Es difícil elegir por dónde empezar, cuando un viaje tuvo tantas anécdotas y lugares visitados, donde todas y todos merecen ser narradadas y narrados.

Es por eso que elegí hacerlo como fue el camino, y qué mejor que empezar por el inicio?

 Camino a Santa Rosa

15.47 fue la hora de salida hacia nuestras esperadas vacaciones. Esos momentos de los que siempre pienso y nunca escribo lo que se siente ocurrió otra vez. Ahora que no manejo ya que Osky tomó el control del volante puedo narrarlo. Son instantes en que todo lo posiblemente imaginado, fantasías, especulaciones sobre la realidad o el futuro ya no tienen lugar. Miraba hacia adelante, y Mauro ya estaba descendiendo del taxi que lo dejaba justo en el punto de partida. Y ahí ocurrió: esos momentos que son puntos de inflexión, cortan la historia o mejor dicho la dividen en actos (como si fueran tomas de una película). Lo importante es que ya estabamos ahí, listos para emprender nuestro viaje.
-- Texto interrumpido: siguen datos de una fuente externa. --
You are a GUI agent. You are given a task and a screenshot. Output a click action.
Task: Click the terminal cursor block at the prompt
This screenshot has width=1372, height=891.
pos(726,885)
Hasta Mercedes el camino fue mezclando rutas, autopistas, pasos por distintos pueblos. Una vez que nos encontrábamos en 9 de Julio, la meta era una ruta. Ya podíamos empezar a hacer kilómetros y acortando distancias con nuestro primer parada: Santa Rosa, La Pampa. Nos sorprendía una tormenta bastante intensa a mitad del camino. El tio Osk recomendó como máximo 80 kilómetros por hora y así lo hicimos. Recuerden: viajar no es llegar a destino sino superar los obstáculos en el camino.

“Un camino recto a la desesperación” sonaba cuando transitábamos los últimos 100 kilómetros para llegar a Santa Rosa. En la voz de Cordero, el tema de la Bersuit, nos acompañaba, en un clima de paz, de descanso, de mucha tranquilidad. Me pregunto ¿a dónde vamos realmente? nuestro interior, ¿qué camino hace me pregunto?

Eso fue lo que pude escribir mientras seguíamos viaje, un hábito (el de escribir) que dejé al segundo o tercer día, por eso decidí copiar lo poco que había escrito y que transmite lo que sentía en cada momento que lo hice.

Llegaríamos sanos y salvo a Santa Rosa (como a la mayoría de los destinos restantes), y luego de cenar en una pizzería, previo brindis inaugural de nuestro viaje, buscaríamos alojamiento para pasar la noche. Fue entonces que paramos en un hotel, muy cerca de donde habíamos cenado y también a pasos de la terminal de ómnibus. No había habitación triple, pero sí una doble. Mauro, nuestro negociador por excelencia en el viaje, por una leve diferencia en el precio, consiguió que nos de un colchón más, para poder hacer uso de la habitación y descansar.